Note that this implies that “tax revenue” in this example is given as
Tax revenue = Deaths/Quantity * Quantity = Deaths
Or, to think about this in terms of the cost of the implicit tax compared to the world in which it was impossible to overdose. This cost is given as:
Cost of the implicit tax = Deaths + Excess Burden
In other words, the cost of this implicit tax to those in the market is the number of deaths caused by opioid overdoses plus the foregone gains from trade that would have occurred if people could use opioids without this implicit tax.
Now, let’s consider the Narcan policy. If there is Narcan on hand, anyone experiencing an opioid overdose can be administered Narcan and the drug user’s death can be prevented (I’m of course abstracting from efficacy rates and timely administration for simplicity of analysis). The increased prevalence of Narcan in public places therefore reduces the probability of death from an opioid overdose. Put differently, the policy lowers the implicit tax associated with opioid use. From our discussion of taxation, we know that the lower tax means a lower price, which necessarily means a lower cost of taxation. What is the composition of this tax cost reduction?
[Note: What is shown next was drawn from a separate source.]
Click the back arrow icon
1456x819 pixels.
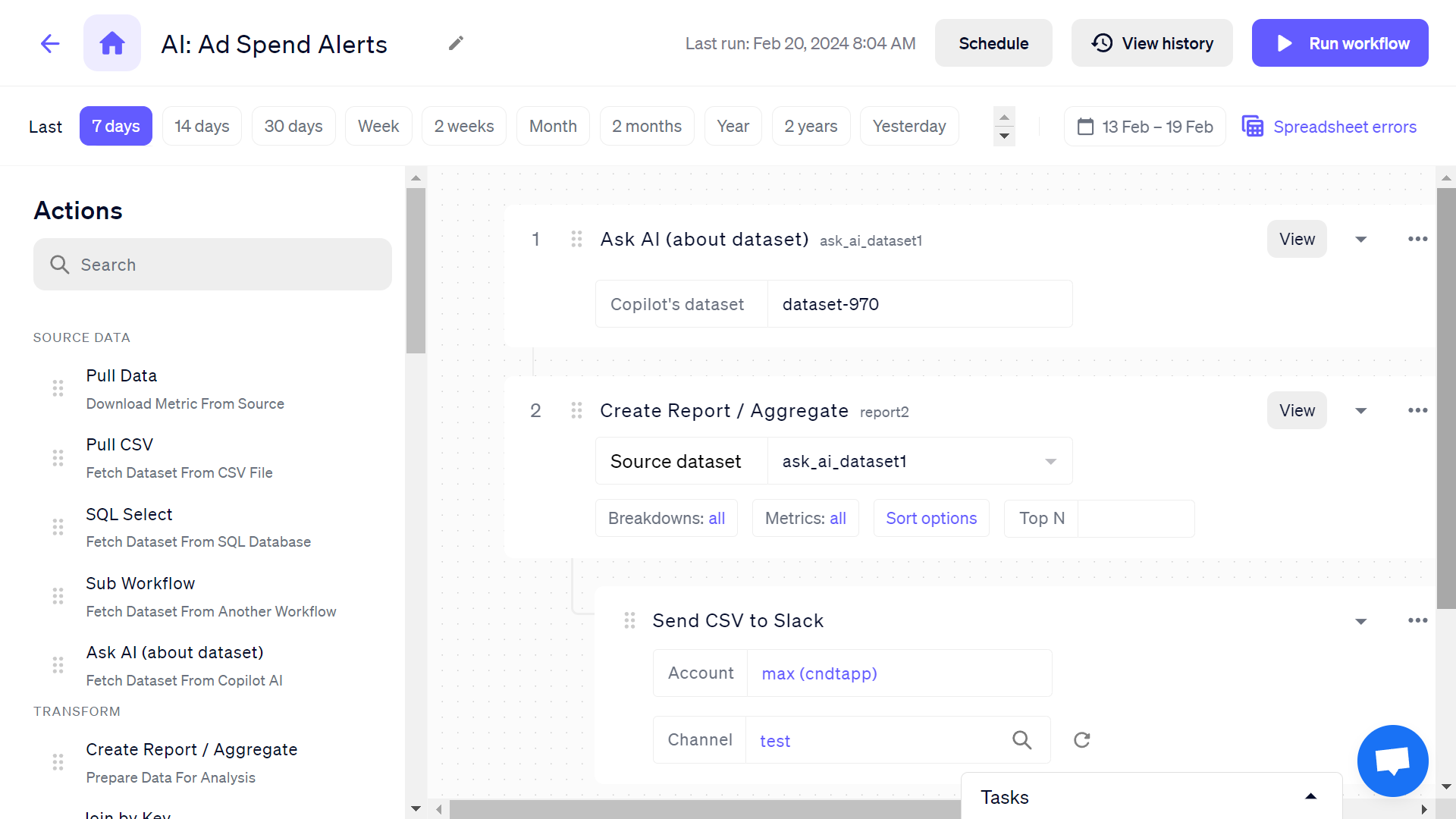point(50,43)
The critical issue here is what happens to deaths when the implicit tax declines. The answer is not obvious. A lower implicit tax implies that the quantity demand of opioids will increase. Whether deaths rise or fall will depend on the elasticity of demand for opioids. If the demand for opioids is relatively inelastic, then deaths will decline since the implicit tax will decline by a greater percentage than the quantity demanded rises. However, if the demand for opioids is elastic, then the percentage increase in quantity demanded will exceed the percentage decline in the implicit tax rate and deaths resulting from an opioid overdose will actually go up.
This is important for thinking about the implications of the policy. For example, if the demand for opioids is elastic, this implies that the benefit of a reduction in excess burden is greater than the overall benefits. This means that the increased benefits of risk-taking behavior exceeds the total benefits of the policy itself and overdose deaths rise. Surely, that is not what policymakers are intending.
But even if the demand for opioids is inelastic, this means that only some of the benefits come in the form of a reduction in the number of opioid-related deaths. Some of the benefits still come from the enjoyment people get from increasing their opoid use.
This is what I meant at the beginning of the post when I said that it is unclear whether Narcan reduces deaths. It reduces the “seen” deaths because we see people’s lives saved by the administration of the medication. However, there are potential “unseen” deaths as a result of the reduced cost of such risky behavior. The number of lives we observe being saved from the availability of the medication overstates the number of total lives saved.
Nonetheless, what this analysis does is give us a way of measuring the extent to which this policy can be successful. The key measurement variable would be to determine what happens to the number of opioid-related deaths after the policy is implemented. If the reduction in the number of deaths is large, then the policy is having its intended impact. On the other hand, if the reduction in the number of deaths is quite small, or if the number of deaths actually rise, then this tells us that the primary beneficiaries of the policy are those who simply enjoy using opioids.
The important point here is that price theory not only gives us a guide to thinking through the effects of the policy, but it also tells us what we should be measuring to judge the effectiveness of the policy in relation to its intended goals.